Problem description | Output the data below line for line, exactly, up to and including the line where "University of Nebraska Foundation (1069, 934)" appears.

- - - -

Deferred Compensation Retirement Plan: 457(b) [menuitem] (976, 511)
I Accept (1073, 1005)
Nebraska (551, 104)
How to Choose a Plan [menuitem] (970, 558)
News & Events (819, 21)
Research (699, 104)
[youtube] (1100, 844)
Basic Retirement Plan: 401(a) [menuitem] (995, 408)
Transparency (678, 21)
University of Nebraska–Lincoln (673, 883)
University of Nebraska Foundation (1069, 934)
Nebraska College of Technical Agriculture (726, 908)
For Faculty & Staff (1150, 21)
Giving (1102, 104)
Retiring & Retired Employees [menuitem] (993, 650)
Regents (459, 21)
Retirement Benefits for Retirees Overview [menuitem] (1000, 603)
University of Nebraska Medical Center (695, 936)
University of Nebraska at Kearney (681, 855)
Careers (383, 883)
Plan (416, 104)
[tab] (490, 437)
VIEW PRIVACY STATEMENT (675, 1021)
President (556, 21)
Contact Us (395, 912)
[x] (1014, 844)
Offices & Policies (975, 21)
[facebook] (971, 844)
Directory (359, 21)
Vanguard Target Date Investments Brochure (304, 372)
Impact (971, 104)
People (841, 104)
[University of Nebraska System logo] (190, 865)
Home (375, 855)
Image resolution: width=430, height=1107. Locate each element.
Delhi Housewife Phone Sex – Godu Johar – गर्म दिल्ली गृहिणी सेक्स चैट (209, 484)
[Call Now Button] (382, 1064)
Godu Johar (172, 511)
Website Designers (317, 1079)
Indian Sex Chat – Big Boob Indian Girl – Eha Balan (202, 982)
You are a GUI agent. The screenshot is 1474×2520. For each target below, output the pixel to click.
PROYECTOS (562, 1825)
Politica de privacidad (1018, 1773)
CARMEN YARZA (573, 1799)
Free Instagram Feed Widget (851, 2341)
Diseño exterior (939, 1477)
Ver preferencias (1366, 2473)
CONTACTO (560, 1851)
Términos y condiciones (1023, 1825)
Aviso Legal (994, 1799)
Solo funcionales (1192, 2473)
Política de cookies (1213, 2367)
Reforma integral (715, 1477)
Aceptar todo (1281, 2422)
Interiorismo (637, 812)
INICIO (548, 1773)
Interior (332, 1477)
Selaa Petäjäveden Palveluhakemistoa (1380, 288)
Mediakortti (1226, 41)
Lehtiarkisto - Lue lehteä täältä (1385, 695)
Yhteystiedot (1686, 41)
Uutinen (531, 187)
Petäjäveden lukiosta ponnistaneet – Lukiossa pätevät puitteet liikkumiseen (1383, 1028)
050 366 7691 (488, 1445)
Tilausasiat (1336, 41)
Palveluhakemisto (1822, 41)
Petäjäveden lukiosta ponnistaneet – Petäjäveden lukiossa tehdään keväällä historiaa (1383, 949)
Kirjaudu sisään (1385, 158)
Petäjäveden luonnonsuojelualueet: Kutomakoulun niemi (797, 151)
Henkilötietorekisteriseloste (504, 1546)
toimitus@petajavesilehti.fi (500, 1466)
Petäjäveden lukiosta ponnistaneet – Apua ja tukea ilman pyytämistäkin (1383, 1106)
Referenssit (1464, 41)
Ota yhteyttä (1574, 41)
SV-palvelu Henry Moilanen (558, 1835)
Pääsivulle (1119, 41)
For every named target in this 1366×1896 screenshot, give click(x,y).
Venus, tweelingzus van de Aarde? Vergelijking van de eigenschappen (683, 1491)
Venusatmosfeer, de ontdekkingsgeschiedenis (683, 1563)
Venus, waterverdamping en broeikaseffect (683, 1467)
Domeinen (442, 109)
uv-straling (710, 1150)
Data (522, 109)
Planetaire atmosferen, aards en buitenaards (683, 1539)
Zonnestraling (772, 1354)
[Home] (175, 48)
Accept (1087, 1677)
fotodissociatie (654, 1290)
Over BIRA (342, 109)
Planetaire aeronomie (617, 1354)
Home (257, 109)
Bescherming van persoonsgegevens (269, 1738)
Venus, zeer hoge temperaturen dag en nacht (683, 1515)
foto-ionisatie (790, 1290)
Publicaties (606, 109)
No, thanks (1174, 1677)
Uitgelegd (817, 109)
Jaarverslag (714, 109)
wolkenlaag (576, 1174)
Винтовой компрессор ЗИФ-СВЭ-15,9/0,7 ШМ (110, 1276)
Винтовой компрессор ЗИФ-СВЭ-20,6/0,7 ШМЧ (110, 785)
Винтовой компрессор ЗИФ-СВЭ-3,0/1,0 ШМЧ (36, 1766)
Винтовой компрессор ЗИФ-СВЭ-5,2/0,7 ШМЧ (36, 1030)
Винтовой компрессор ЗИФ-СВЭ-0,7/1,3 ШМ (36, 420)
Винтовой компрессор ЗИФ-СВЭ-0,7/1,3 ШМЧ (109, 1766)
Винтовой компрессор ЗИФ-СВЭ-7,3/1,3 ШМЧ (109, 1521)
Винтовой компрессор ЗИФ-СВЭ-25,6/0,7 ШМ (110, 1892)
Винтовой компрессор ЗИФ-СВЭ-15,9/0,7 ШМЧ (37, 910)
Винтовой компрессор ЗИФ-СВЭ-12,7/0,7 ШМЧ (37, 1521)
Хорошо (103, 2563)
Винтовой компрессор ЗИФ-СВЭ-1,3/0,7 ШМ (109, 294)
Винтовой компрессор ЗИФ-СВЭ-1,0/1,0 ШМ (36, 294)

- - - -

Expected output |
Deferred Compensation Retirement Plan: 457(b) [menuitem] (976, 511)
I Accept (1073, 1005)
Nebraska (551, 104)
How to Choose a Plan [menuitem] (970, 558)
News & Events (819, 21)
Research (699, 104)
[youtube] (1100, 844)
Basic Retirement Plan: 401(a) [menuitem] (995, 408)
Transparency (678, 21)
University of Nebraska–Lincoln (673, 883)
University of Nebraska Foundation (1069, 934)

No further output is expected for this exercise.